PROVIDED PASSAGE:
******************************

Like any cancer, early detection of skin cancer is important. If you have questions about your risk of developing skin cancer or if you are experiencing any symptoms, make an appointment with a dermatologist. If there are multiple individuals or generations in your family with skin cancer, a genetic predisposition may be occurring. Being evaluated by a Genetic Counselor at Banner MD Anderson Cancer Center may be appropriate.
What Causes Skin Cancer?
While skin cancer is most commonly caused by exposure to ultraviolet (UV) light, there are other risk factors beyond the sun or tanning beds.
Skin Cancer Risk Factors
The most common risk factors for skin cancer include:
- Age: It is estimated that 40 to 50 percent of Americans will develop skin cancer at least once by the time they reach the age of 65
- Genetics: Caucasians with red or blond hair, fair skin, freckles and blue or light-colored eyes have the highest risk of developing skin cancer. Hispanics, Asians and African Americans are less likely to be affected but darker-skinned people and those who tan easily can still develop skin cancer, as well as suffer long-term effects like dry skin and premature aging
- Climate/geography: People who live in sunny regions or in the southern U.S. are at an increased risk for skin cancer as well as patients at higher altitudes where the protective atmosphere is thinner.
- Personal/family history: A history of skin cancer, especially melanoma, can put people at higher risk. There are also genetic syndromes that could predispose a person to skin cancer such as Li Fraumeni, Dysplastic nevus syndrome etc.).
- Environment: Exposure to coal tar, arsenic compounds, creosote, pitch and paraffin oil puts people at higher risk
- Previous injuries: Skin that has been affected by a major scar or burn may be more susceptible to developing skin cancer
How to Prevent Skin Cancer
To reduce your risk there are several things you can do daily:
- Use sunscreen: Choose an SPF 30 or higher, put it on 30 minutes before going outside and follow product directions for reapplication
- Find shade: Avoid direct sun exposure while outside by staying in shady areas as much as possible
- Cover your skin: Wear long sleeves and pants when outside
- Wear a hat: A large brim can help protect your ears and neck
- Wear sunglasses: Protect your eyes whenever you’re outside
- Protect your children: Babies under six months of age should be completely shielded from direct sun exposure. Apply sunscreen to infants over six months of age and teach older children to make applying sunscreen a regular habit before they go out to play
- Avoiding tanning beds: Tanning beds and other artificial sunlight can still expose you to harmful UV rays
Take the time to protect yourself from skin cancer and discuss any risk factors you may have with your health care provider.

******************************

PROVIDED DATA:
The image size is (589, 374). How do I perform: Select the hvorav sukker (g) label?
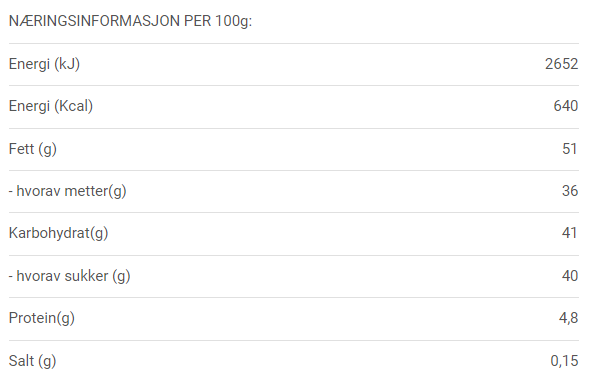tap(69, 276)
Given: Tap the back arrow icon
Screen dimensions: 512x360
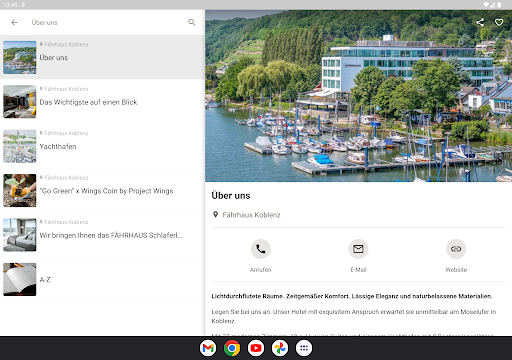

******************************

WHAT YOU WILL DO:
1. Answer these questions from the skin cancer page:
(a) About what share of Americans are estimated to develop skin cancer at least once by age 65?
(b) What substances does the page name as environmental exposures that raise risk?
(c) What minimum SPF does it recommend for sunscreen?
2. According to the skin cancer page, why do people living at higher altitudes face an increased risk of skin cancer?

COMPLETED EXERCISE:
1.
(a) An estimated 40 to 50 percent.
(b) Coal tar, arsenic compounds, creosote, pitch and paraffin oil.
(c) SPF 30 or higher.

2. At higher altitudes the protective atmosphere is thinner, which leaves people there at increased risk for skin cancer.